Drectional tailoring labels are particularly drawn to Japanese manufacturing. While Thom Browne and the father-and-son team Casely-Hayford are synonymous with their respective homes in New York and London, most of their product is in fact manufactured in Japan. “Our tailoring is much lighter than the traditional Savile Row style,” says Joe Casely-Hayford. “Only the Japanese create that new English tailoring without losing the essence and DNA which defines the style. Italians make beautiful looking lightweight suits, but they look Italian. The Japanese can reinterpret the cultural essence of any nationality they choose.”

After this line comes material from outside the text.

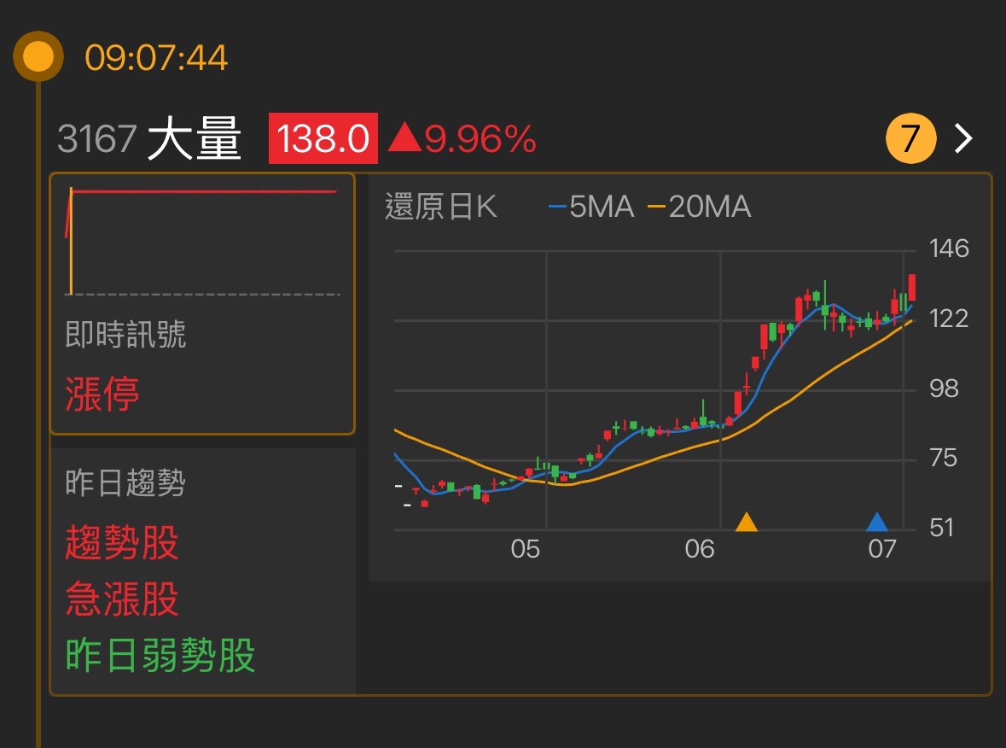Toggle the 20MA legend line
Viewport: 1006px width, 748px height.
[x=699, y=207]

Italian tailoring brand Zegna is another brand cheerleading for the qualities of “made in Japan”; its creative director Stefano Pilati recently unveiled a capsule menswear collection at the brand’s Tokyo flagship store. “It’s a seamless merging of Ermenegildo Zegna design with Japanese craft and know-how,” explains Pilati. “It’s not necessary to emphasise that Zegna is an Italian brand any more: who doesn’t know that?”

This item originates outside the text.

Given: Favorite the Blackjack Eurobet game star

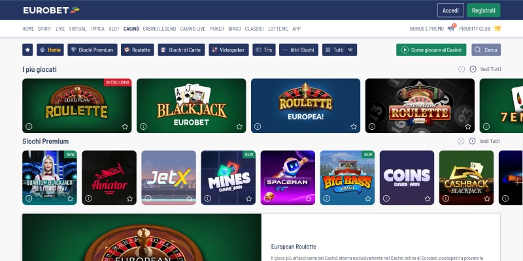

That may be the sense of distance and otherness that also gives Japanese production its special allure, something that transmits even to the mass market of Uniqlo — the sole fast fashion brand that still remains acceptable for those who would otherwise be more comfortable in Comme or Yohji. Even though the only Uniqlo product manufactured in Japan is its premium denim, there’s a sense among its customers that the store shares the same values as the high-end masters of Omotesando, Tokyo’s most directional fashion district. In some ways, it does: the technology behind its thermal product was pioneered at the Issey Miyake studio (Miyake himself is a customer), while the brand’s Miracle Air Jeans are similarly igh tech: they are 20 per cent lighter than typical denim and expand by 15 per cent.

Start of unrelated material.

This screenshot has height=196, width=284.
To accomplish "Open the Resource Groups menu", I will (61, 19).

Denim is an area in which Japan truly excels — the looms of Okayama produce the highest quality cloth in the world, with a tighter weave and natural rather than synthetic dyes. The cloth weathers fabulously well. “We use it for our bespoke as well as made-to-measure service,” says London tailor Timothy Everest, “we use indigo-dyed kendo cloth for everything, from jeans to jackets, and salt wash each garment by hand in the courtyard at the back of the atelier. We’ve made a number of Japanese Denim Chore Jackets for Ralph Fiennes, who is a loyal customer.”
Denim aside, it is the avant-garde designers of Tokyo who have done more for the global image of “made in Japan” than anyone else. The complex cuts and meticulous production of Comme des Garçons have represented an apex of high fashion since Rei Kawakubo took the brand to Paris in the 1980s, while Miyake is a visionary industrial designer as much as a fashion one. His experiments with machine washable, heat-pleated, recycled fabric are peerless, while his HaaT label, launched in 2000, celebrates the links between designer and producer/manufacturer. The label’s creative director, Makiko Minagawa, has overseen textile development at the company since Miyake first showed in 1971, and the current HaaT collection features spectacular garments made by sewing fabric in a tube shape, binding it around a tube to create pleats, and then press-shrinking and tie-dying it. It is extraordinarily labour intensive, but a typical of holistic, high-end design in Japan. It represents a very different kind of vertical integration from the factories and shop floors of Zara et al.
“Designers in Japan begin designing from the thread and textile stage,” explains Rie Nii, a curator at the Kyoto Costume Institute. “They are deeply involved in every process, right up to the finished garment. The relationship between the designer and the textile industry is unparalleled.” Nii points to history to explain the status quo: “The synthetic fibre industry developed in leaps and bounds after WWII, and in the 1980s we saw a new generation of technically advanced textiles, such as Shingosen.” This would go some way to explain why brands such as Comme and Yohji embrace rayon and polyester in the same way Italy loves merino wool.
Fundamentally, for all its science lab experiments with cloth, there’s an integrity to “made in Japan” that most other nations can’t swear to. It is this that makes it rarefied and expensive. As Yohji Yamamoto explained back in 2010: “Our textile industry has meticulous standards. In contrast, 99 per cent of a garment could be made in China, but by sewing the label in Italy, it can be considered “made in Italy”. It’s tough for us to compete on price under those circumstances.” If something says it’s “made in Japan”, it really couldn’t be made anywhere else.